In recent months, all three hyperscalers have experienced significant outages:

  • AWS outageAs reported by The Verge, major AWS infrastructure issues took down services including Alexa, Fortnite, and Snapchat. For hours, millions of users couldn’t access applications they rely on every day.

  • Google Cloud outageMashable detailed how a Google Cloud networking issue cascaded into widespread downtime across multiple regions, impacting developers, analytics platforms, and customer-facing apps.

  • Microsoft Azure outage – According to BleepingComputer, Azure downtime blocked access to Microsoft 365 services and admin portals—paralysing business users who depend on Teams, SharePoint, and Outlook.

These incidents show that even providers with “11 nines” durability claims aren’t immune to disruption. Whether due to software bugs, networking faults, or configuration errors, the outcome for end customers is the same—downtime and inaccessibility.

The Hidden Risk of One-Cloud Dependence

For many organisations, consolidating all infrastructure and data in a single provider’s ecosystem feels convenient—centralised management, unified billing, and straightforward integrations. But that simplicity comes at a cost.

When your workloads, backups, and archives all reside in the same environment, any provider-level outage becomes your outage. Even if the data itself isn’t lost, access interruptions can cripple operations, compliance workflows, or customer services.

The dependency risk goes deeper:

  • Egress and retrieval fees make moving data between clouds expensive.

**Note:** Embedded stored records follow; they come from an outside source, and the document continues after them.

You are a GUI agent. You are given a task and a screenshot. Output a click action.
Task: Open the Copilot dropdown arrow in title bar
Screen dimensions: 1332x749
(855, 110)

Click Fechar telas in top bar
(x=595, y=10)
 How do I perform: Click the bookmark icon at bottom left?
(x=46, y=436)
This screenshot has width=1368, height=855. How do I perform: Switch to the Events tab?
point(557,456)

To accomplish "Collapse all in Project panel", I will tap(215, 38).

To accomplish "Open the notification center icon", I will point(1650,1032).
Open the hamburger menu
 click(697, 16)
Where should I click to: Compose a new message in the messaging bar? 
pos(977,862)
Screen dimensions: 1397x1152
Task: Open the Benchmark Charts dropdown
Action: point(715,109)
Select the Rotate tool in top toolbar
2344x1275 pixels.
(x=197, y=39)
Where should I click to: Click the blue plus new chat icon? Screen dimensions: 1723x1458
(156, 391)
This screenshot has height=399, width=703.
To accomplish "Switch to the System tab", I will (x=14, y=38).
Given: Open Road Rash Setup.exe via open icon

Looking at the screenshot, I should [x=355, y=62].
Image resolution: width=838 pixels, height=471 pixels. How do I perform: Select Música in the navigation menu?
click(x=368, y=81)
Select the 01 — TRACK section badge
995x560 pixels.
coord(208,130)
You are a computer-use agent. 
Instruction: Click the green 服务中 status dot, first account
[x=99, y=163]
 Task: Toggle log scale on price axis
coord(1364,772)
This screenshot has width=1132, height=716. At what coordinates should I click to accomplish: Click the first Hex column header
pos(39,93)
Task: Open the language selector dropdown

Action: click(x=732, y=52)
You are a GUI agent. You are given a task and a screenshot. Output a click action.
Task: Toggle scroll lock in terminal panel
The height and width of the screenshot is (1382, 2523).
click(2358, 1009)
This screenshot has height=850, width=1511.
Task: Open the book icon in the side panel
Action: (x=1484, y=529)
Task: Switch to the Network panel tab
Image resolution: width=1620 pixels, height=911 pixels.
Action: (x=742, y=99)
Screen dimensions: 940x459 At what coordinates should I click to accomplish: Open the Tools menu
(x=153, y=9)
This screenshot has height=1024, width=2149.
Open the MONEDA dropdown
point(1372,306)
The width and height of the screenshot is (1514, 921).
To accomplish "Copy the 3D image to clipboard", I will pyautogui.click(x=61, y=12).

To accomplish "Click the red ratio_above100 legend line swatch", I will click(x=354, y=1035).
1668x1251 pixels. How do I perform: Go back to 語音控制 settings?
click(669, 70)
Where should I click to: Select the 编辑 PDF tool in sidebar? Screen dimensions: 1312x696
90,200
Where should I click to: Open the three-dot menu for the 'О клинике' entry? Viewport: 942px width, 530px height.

  • Proprietary storage architectures make migration complex.

  • Latency and compatibility issues can deter multi-cloud adoption.

Yet, when something goes wrong, you’re reminded how fragile single-provider strategies can be.

A Different Approach: Building Real Resilience

Cloud Cold Storage is built on a foundation of Digital Realty data centres, which have delivered 99.999% uptime for over a decade—that’s less than 50 minutes of downtime in ten years.

Unlike the hyperscalers’ massive shared environments, Cloud Cold Storage leverages global, independent data centre infrastructure, offering stability and control without the overheads or lock-in.

The key message: durability and accessibility aren’t just about percentages—they’re about architecture, diversity, and redundancy.

Spreading Your Data Eggs: Multi-Cloud and Third-Party Backups

No single cloud can promise uninterrupted access forever. The smartest strategy isn’t to rely on one—it’s to build resilience through diversity:

  1. Use a multi-cloud approach – Store critical workloads or backups across different providers to eliminate single points of failure.

  2. Leverage third-party cold storage providers – Services like Cloud Cold Storage offer low-cost, high-durability storage without punitive egress fees, ideal for secondary or tertiary backups.

  3. Test recovery procedures regularly – Backups are only as good as your ability to restore them quickly.

By taking a layered approach, you ensure that even if one provider goes offline, your business doesn’t.

The Bottom Line

The cloud is powerful—but not infallible. When AWS, Azure, or GCP experience outages, even the biggest brands go dark.

In a world where uptime, compliance, and customer experience depend on data accessibility, it’s time to stop keeping all your eggs in one basket. Distribute your data, diversify your providers, and protect your business against the unexpected.